One-pot multi-component synthesis and biological evaluation of spirooxindole carbamate derivatives of major flavonoids isolated from oroxylum indicum: Identification of potent anti-proliferative leads active against hepatocellular carcinoma.

A series of 30 novel spirooxindole carbamate derivatives of flavonoids (chrysin, oroxylin A and baicailein) were synthesized in a one-pot three-component reaction via a sequence of Knoevenagel condensation, cyclization reactions in a highly efficient and selective manner. The structures of all the derivatives (6a-6 l, 7a-7 l and 8a-8f) were characterized by interpretation of NMR (H NMR, C NMR) and mass spectral data. The structures of the compounds 6d and 7f were further confirmed by single-crystal X-ray diffraction for the first time.
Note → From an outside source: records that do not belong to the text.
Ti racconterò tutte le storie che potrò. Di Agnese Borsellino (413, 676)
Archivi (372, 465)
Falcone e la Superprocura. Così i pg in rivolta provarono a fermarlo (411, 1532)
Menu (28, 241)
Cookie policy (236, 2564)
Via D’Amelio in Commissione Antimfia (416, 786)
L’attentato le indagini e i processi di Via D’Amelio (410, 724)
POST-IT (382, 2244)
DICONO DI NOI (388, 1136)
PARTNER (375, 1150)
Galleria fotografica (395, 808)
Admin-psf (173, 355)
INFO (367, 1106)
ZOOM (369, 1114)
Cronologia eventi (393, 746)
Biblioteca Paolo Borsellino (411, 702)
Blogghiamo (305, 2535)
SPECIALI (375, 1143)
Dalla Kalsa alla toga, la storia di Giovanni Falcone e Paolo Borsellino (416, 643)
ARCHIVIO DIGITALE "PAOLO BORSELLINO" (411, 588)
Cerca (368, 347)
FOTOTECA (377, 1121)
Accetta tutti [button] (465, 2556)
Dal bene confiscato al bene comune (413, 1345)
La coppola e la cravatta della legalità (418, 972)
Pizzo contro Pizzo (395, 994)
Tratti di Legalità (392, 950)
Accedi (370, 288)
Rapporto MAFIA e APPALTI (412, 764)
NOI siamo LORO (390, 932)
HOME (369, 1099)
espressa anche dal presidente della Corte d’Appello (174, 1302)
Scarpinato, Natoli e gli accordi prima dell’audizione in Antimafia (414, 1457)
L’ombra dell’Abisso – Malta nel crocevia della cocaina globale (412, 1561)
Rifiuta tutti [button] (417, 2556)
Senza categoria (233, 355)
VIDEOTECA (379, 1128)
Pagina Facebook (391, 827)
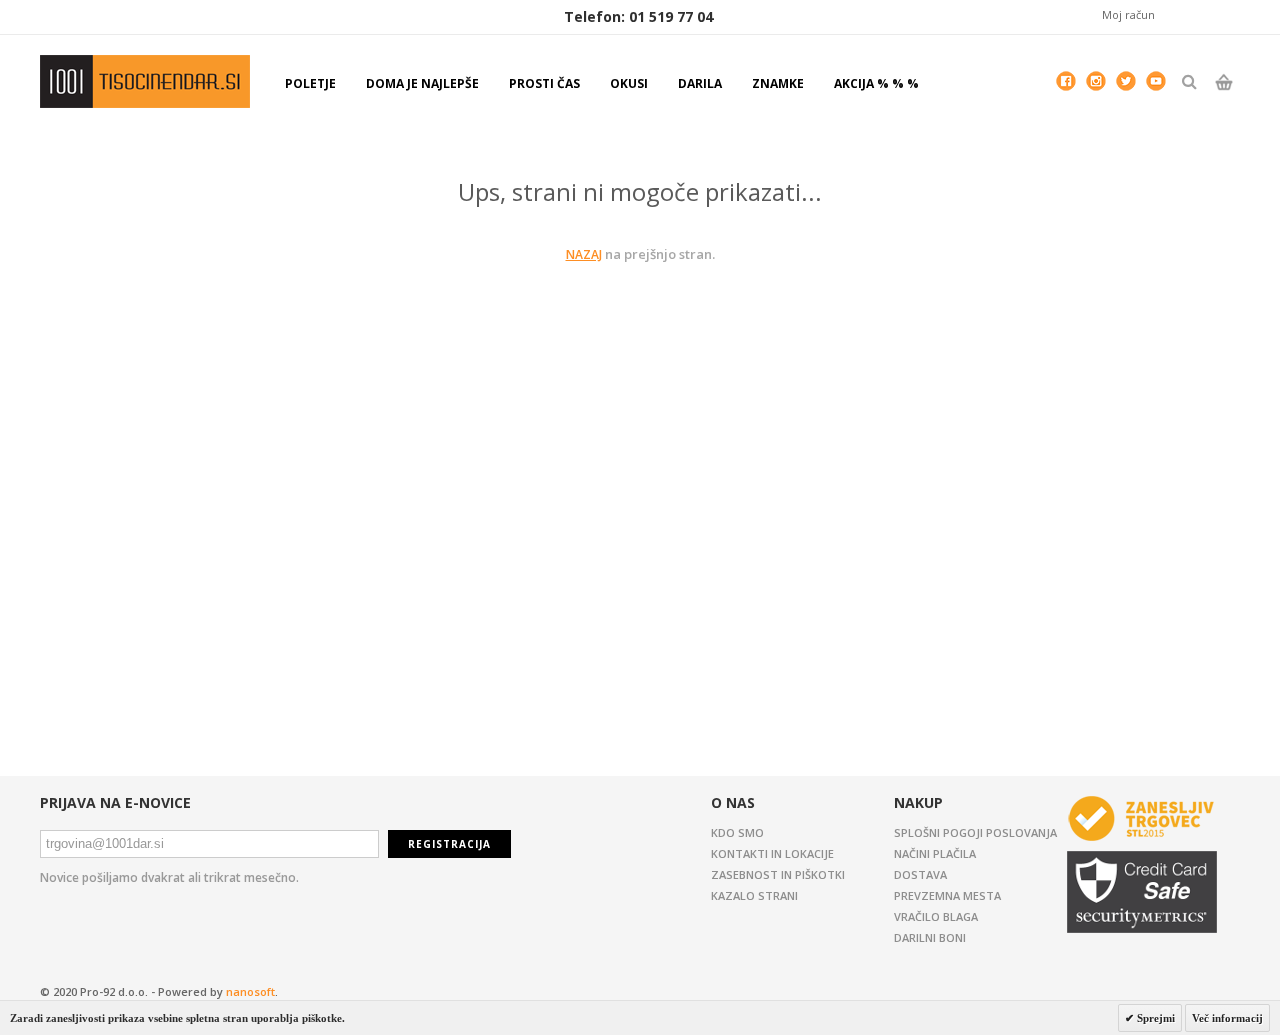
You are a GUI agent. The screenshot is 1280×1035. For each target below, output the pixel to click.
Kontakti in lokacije (772, 853)
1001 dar (145, 81)
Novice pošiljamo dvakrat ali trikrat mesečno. (169, 877)
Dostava (920, 874)
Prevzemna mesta (947, 895)
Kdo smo (737, 832)
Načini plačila (935, 853)
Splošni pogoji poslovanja (975, 832)
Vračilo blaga (936, 916)
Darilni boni (930, 937)
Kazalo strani (754, 895)
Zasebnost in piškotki (778, 874)
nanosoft (250, 991)
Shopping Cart (1223, 99)
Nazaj (584, 254)
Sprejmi (1154, 1018)
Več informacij (1227, 1018)
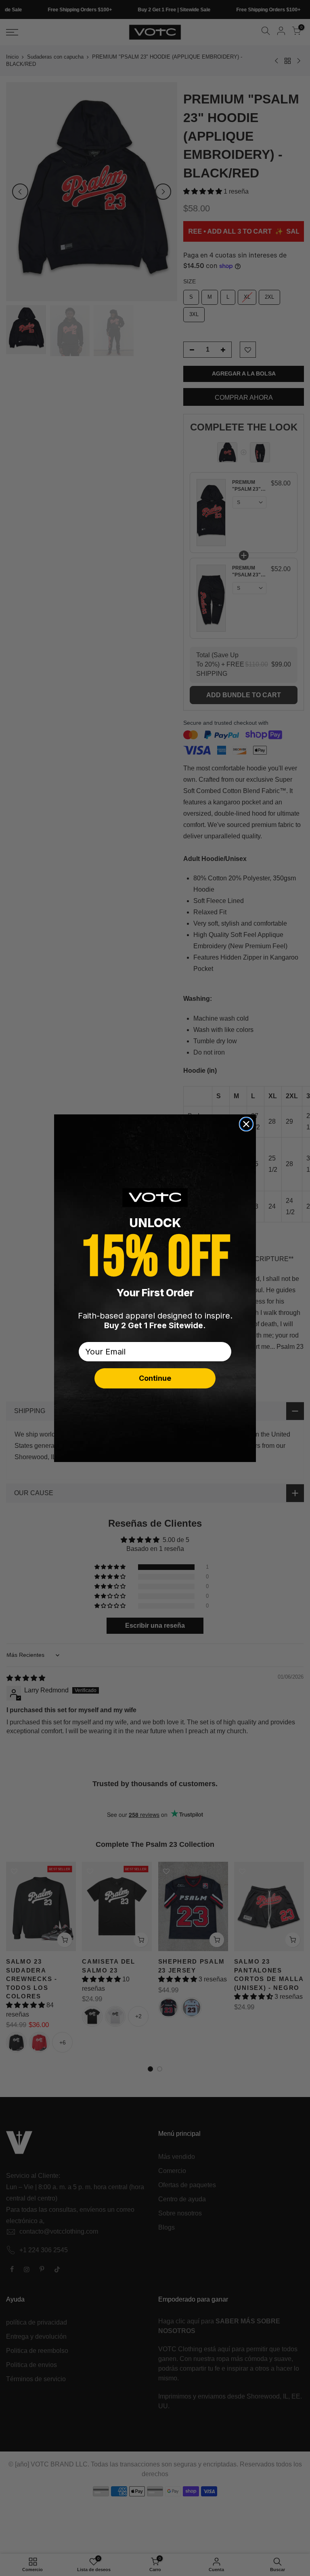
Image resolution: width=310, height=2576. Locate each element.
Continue (155, 1378)
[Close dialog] (246, 1124)
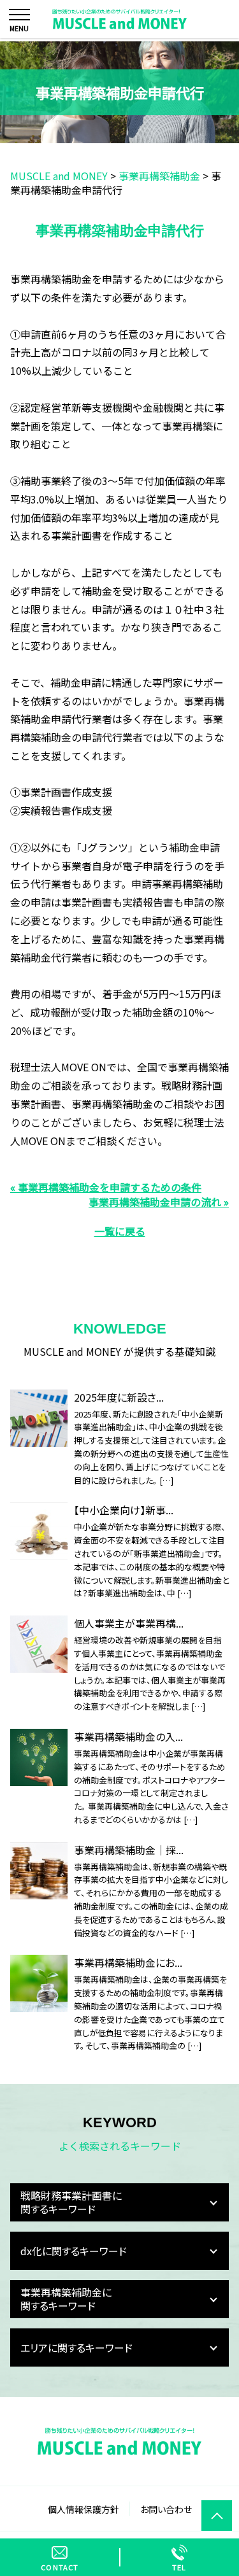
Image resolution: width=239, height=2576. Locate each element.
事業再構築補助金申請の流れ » (159, 1201)
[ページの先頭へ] (216, 2515)
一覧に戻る (119, 1231)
The anti-proliferative potential of these derivatives was assessed against various cancer cells such as A549 (lung), MDA-MB-231 (breast), HeLa (cervical), HepG2 (liver), and HEK 293 (normal kidney) cell lines using the Sulforhodamine-B assay. Among all tested compounds, 6d exhibited the most potent anti-proliferative activity, with an IC₅₀ of 2.50 ± 0.25 μM against the HepG2 cell line. Compound 6d significantly enhanced early apoptosis in comparison to control cells and markedly (p < 0.001) reduced the population of CD133 cancer stem-like cells, which are critical mediators of metastasis and drug resistance. Molecular docking studies revealed a strong interactions between compound 6d and critical residues of CD133, including Phe787, Val794, Phe62, Lys791, and Leu5, with a binding affinity of -10.2 kcal/mol. Furthermore, compound 6d treatment reduced sphere formation in a dose-dependent manner in HepG2 cells. In vivo studies using a xenograft model demonstrated that compound 6d significantly suppressed tumor growth and reduced tumor weight, indicating its potential as a promising therapeutic candidate for hepatocellular carcinoma.